Specialized waste management including electronics recycling and government surplus disposal. Find active federal and state all other miscellaneous waste management services contracts — AI-scored against your profile across SAM.gov and 200+ portals.
Annual federal spend under NAICS 562998 is estimated at $200–$300 million, driven by DoD, GSA, and DLA Disposition Services. Demand is split between electronics recycling (asset disposition) and government surplus disposal (e.g., vehicles, equipment). Contracts are typically awarded as regional or national IDIQs (e.g., GSA's Asset Recovery and Disposition Services BPA) and firm-fixed-price task orders. Competition is moderate; small businesses win 60%+ of awards due to set-asides. Growth is fueled by stricter environmental regulations and agency sustainability goals.
These agencies are the largest buyers of all other miscellaneous waste management services services and products in the federal government. Each awards contracts under NAICS 562998 regularly — build relationships with their small business offices first.

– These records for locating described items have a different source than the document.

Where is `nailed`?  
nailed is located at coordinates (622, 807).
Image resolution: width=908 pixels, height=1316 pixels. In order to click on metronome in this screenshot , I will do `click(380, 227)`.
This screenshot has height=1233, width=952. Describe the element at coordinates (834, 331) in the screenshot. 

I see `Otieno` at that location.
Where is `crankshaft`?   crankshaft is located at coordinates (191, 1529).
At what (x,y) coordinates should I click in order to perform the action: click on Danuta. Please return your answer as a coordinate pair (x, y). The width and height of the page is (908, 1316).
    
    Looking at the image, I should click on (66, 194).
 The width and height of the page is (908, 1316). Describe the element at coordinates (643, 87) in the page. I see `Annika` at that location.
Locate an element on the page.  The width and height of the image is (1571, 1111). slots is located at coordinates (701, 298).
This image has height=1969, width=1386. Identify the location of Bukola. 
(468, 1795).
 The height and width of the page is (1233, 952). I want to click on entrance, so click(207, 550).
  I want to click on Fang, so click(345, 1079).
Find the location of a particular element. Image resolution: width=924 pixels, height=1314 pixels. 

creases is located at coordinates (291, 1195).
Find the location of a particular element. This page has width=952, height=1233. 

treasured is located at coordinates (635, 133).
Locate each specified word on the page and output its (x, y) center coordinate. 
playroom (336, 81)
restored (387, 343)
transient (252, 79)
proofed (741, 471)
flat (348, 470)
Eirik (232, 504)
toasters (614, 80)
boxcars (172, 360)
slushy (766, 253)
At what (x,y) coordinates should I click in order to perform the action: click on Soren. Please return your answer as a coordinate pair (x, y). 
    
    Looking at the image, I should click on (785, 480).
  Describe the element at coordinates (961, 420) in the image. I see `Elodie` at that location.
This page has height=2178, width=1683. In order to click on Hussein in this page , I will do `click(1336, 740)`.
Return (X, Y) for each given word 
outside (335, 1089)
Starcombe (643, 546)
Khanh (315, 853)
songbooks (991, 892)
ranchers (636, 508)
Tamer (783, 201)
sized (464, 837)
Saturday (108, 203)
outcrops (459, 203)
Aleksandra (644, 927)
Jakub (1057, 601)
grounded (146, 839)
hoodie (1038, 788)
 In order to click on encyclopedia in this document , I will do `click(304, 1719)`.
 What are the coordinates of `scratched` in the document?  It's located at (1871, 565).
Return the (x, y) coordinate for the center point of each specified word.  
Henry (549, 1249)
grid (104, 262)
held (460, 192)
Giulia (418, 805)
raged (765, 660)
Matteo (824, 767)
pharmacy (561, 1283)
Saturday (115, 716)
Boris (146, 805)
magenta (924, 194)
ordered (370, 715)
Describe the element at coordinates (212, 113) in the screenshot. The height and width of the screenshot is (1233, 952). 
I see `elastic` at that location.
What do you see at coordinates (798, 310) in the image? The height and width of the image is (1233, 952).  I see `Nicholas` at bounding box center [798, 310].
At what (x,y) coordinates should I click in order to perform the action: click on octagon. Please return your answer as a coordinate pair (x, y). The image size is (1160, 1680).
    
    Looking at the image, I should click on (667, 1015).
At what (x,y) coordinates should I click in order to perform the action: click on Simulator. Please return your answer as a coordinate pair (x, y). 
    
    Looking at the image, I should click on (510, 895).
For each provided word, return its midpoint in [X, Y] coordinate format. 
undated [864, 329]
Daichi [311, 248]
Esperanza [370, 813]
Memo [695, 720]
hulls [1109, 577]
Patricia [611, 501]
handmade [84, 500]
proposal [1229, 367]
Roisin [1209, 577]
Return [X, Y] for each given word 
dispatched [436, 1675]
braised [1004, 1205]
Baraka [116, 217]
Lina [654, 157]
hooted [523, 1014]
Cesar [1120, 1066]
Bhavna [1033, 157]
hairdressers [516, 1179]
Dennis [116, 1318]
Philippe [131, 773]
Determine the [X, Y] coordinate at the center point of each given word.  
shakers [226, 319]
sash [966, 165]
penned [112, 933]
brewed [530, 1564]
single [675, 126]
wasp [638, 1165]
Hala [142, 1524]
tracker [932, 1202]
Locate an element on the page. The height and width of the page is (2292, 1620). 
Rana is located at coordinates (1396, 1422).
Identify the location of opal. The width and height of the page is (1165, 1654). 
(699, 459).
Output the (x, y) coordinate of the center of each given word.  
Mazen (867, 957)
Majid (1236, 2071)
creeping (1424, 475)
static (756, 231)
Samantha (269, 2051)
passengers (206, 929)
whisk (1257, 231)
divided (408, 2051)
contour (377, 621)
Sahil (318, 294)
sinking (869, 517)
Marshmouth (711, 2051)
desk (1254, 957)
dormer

Most contracts are set aside for small businesses, often 8(a) or SDVOSB. The highest-leverage move is to get on GSA's Asset Recovery and Disposal Services (ARDS) BPA or the DLA Disposition Services IDIQ. Focus on demonstrating secure chain-of-custody for e-waste and R2/RIOS certification. Bid low on transportation/logistics; agencies value local presence for surplus pickup. Avoid competing on large national IDIQs without a strong past performance in multi-site rollups.
Most work is awarded via GSA's Asset Recovery and Disposal Services (ARDS) BPA, DLA Disposition Services IDIQs, and agency-specific BPAs (e.g., EPA's electronics stewardship). Best-value tradeoff is typical, with technical factors (security, environmental compliance) weighted 50-60%. LPTA is used only for simple surplus removal. GSA Schedule 36 (Environmental Services) is also common.
The most recognized certification is R2 (Responsible Recycling) or e-Stewards. Many federal RFPs require R2 certification for e-waste handling. ISO 14001 (environmental management) and NAID AAA (for data destruction) are also commonly requested.
Bonding is rarely required for small orders under $150K. For larger IDIQ task orders, agencies may request a performance bond (typically 20% of task order value). Payment bonds are uncommon unless the contract involves construction or demolition debris.
Highly competitive for national IDIQs; typically 10–20 offers per solicitation. However, regional or state-level set-asides (e.g., 8(a) or HUBZone) see 3–5 bidders. Key differentiators are secure data destruction, logistics network, and past performance with similar agencies.
Most task orders range from $25,000 to $500,000. Larger orders (e.g., DoD base-wide electronics recycling) can reach $2M. The median is around $100K. Agencies prefer firm-fixed-price for simple pickups and time-and-materials for complex de-manufacturing.
Yes, but most primes require R2 certification and evidence of secure data wiping. Subcontracting is common for specialty services like precious metals recovery or CRT glass processing. Ensure you register as a subcontractor in the prime's system and have liability insurance ($1M+).